▶ _EXERCISE INPUT_
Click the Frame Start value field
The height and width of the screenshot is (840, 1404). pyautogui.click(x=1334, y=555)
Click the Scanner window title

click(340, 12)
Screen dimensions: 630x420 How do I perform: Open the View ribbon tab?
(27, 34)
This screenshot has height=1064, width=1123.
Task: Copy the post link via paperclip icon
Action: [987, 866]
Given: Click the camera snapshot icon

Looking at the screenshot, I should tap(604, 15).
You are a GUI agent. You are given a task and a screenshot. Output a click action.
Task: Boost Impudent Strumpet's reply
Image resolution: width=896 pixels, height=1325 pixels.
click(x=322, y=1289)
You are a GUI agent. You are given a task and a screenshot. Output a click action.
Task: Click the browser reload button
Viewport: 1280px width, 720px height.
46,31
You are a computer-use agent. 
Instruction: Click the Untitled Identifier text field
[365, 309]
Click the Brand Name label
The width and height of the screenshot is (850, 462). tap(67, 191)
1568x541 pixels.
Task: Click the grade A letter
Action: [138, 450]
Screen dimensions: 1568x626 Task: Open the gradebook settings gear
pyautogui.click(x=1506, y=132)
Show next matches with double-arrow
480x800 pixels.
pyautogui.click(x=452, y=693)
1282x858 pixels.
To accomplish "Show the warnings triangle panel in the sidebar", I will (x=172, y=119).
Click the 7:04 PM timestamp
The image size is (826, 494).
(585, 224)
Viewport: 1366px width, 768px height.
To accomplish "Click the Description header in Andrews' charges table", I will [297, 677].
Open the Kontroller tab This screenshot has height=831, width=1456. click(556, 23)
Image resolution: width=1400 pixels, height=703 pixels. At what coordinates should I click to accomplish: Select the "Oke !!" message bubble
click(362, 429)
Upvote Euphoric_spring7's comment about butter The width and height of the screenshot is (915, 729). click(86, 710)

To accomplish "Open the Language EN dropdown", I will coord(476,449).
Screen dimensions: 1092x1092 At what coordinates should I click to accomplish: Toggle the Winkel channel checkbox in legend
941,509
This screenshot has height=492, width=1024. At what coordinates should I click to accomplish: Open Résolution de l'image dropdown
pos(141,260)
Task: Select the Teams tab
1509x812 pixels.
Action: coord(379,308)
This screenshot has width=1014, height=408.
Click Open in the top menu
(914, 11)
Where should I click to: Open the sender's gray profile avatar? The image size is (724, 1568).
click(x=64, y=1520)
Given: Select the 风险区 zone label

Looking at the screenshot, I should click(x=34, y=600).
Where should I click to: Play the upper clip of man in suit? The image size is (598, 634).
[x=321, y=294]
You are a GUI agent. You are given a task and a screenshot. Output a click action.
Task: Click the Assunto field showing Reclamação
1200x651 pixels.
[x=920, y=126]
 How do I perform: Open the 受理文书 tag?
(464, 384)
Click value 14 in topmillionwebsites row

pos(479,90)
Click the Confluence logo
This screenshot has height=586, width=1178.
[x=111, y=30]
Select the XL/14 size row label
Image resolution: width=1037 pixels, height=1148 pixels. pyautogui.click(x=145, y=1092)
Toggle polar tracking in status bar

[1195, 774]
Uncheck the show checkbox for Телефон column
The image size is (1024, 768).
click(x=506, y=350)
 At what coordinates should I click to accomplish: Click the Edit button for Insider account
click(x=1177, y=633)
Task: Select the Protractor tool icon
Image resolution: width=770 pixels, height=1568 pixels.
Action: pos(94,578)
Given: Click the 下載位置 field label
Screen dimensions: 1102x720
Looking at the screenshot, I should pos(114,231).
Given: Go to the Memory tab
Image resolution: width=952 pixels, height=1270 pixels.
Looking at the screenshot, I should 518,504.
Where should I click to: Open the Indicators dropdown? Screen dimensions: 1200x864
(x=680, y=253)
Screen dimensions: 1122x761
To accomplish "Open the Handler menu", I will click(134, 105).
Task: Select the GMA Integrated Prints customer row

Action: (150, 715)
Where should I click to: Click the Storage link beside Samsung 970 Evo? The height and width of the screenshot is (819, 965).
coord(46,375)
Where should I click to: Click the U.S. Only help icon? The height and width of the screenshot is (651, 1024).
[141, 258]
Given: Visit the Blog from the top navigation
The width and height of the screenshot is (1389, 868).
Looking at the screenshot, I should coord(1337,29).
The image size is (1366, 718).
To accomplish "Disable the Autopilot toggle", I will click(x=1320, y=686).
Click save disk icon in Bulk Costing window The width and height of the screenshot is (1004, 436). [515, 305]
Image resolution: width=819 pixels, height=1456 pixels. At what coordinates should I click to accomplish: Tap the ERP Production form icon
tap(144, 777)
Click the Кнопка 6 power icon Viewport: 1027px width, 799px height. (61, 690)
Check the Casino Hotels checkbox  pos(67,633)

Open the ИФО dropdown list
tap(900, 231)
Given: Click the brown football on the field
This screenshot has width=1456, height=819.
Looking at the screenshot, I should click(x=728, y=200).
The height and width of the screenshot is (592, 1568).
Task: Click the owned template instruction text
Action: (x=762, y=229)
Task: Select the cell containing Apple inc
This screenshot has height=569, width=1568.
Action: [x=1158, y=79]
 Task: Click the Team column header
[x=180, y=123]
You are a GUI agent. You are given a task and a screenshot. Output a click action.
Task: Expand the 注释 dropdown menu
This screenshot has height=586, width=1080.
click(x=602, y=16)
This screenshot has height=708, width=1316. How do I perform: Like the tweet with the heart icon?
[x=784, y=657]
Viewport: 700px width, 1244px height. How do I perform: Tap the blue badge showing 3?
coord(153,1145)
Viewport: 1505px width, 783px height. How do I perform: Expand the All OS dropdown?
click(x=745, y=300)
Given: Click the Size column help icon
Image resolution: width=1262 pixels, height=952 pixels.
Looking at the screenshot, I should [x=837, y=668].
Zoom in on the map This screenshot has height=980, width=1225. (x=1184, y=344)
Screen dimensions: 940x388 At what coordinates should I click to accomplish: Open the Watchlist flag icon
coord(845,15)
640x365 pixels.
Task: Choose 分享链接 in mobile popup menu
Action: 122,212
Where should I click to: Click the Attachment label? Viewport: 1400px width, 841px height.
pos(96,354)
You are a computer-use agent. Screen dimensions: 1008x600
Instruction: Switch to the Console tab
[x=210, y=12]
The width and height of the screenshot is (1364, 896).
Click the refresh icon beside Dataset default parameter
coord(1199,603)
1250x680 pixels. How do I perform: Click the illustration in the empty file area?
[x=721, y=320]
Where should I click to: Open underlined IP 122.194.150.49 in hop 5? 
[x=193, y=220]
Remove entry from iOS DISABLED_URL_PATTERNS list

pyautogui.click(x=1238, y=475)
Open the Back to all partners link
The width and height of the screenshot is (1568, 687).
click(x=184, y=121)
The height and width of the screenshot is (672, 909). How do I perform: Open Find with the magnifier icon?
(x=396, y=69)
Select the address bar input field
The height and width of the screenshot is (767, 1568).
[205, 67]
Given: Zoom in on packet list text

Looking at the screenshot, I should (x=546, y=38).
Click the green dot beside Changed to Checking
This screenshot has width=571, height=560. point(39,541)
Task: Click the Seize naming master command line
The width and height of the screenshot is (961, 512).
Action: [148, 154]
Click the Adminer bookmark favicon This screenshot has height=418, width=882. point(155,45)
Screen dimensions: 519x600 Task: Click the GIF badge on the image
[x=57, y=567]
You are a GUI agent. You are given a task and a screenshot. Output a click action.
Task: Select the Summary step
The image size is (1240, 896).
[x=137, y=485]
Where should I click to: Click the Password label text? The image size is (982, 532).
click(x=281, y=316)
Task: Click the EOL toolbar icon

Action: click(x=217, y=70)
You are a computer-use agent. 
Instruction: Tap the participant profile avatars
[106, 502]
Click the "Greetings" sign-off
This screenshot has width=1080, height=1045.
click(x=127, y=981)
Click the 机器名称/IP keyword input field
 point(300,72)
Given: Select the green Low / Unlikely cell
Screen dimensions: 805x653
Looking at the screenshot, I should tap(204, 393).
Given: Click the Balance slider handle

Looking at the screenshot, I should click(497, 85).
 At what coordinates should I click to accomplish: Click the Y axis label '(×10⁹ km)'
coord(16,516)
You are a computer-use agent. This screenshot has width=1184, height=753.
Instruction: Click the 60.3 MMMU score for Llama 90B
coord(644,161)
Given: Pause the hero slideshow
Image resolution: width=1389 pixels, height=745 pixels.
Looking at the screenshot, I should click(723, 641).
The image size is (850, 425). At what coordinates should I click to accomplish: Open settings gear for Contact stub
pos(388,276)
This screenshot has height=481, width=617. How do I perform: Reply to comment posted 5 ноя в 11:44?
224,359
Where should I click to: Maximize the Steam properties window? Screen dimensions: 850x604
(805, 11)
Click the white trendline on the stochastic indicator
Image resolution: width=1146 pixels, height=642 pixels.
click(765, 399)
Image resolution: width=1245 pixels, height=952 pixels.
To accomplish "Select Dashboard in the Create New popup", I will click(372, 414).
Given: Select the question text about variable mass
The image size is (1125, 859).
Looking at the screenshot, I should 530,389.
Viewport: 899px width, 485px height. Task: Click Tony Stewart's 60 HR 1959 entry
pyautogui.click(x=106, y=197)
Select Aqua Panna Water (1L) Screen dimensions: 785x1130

▶ _REQUIRED WORK_
Starting at the line with "Given: Go to the Memory tab" and ending at the line with "Given: Click the Size column help icon", print each line of the listing above exactly, with no other lines.

▶ _SOLUTION_
Given: Go to the Memory tab
Image resolution: width=952 pixels, height=1270 pixels.
Looking at the screenshot, I should 518,504.
Where should I click to: Open the Indicators dropdown? Screen dimensions: 1200x864
(x=680, y=253)
Screen dimensions: 1122x761
To accomplish "Open the Handler menu", I will click(134, 105).
Task: Select the GMA Integrated Prints customer row

Action: (150, 715)
Where should I click to: Click the Storage link beside Samsung 970 Evo? The height and width of the screenshot is (819, 965).
coord(46,375)
Where should I click to: Click the U.S. Only help icon? The height and width of the screenshot is (651, 1024).
[141, 258]
Given: Visit the Blog from the top navigation
The width and height of the screenshot is (1389, 868).
Looking at the screenshot, I should coord(1337,29).
The image size is (1366, 718).
To accomplish "Disable the Autopilot toggle", I will click(x=1320, y=686).
Click save disk icon in Bulk Costing window The width and height of the screenshot is (1004, 436). [515, 305]
Image resolution: width=819 pixels, height=1456 pixels. At what coordinates should I click to accomplish: Tap the ERP Production form icon
tap(144, 777)
Click the Кнопка 6 power icon Viewport: 1027px width, 799px height. (61, 690)
Check the Casino Hotels checkbox  pos(67,633)

Open the ИФО dropdown list
tap(900, 231)
Given: Click the brown football on the field
This screenshot has width=1456, height=819.
Looking at the screenshot, I should click(x=728, y=200).
The height and width of the screenshot is (592, 1568).
Task: Click the owned template instruction text
Action: (x=762, y=229)
Task: Select the cell containing Apple inc
This screenshot has height=569, width=1568.
Action: [x=1158, y=79]
 Task: Click the Team column header
[x=180, y=123]
You are a GUI agent. You are given a task and a screenshot. Output a click action.
Task: Expand the 注释 dropdown menu
This screenshot has height=586, width=1080.
click(x=602, y=16)
This screenshot has height=708, width=1316. How do I perform: Like the tweet with the heart icon?
[x=784, y=657]
Viewport: 700px width, 1244px height. How do I perform: Tap the blue badge showing 3?
coord(153,1145)
Viewport: 1505px width, 783px height. How do I perform: Expand the All OS dropdown?
click(x=745, y=300)
Given: Click the Size column help icon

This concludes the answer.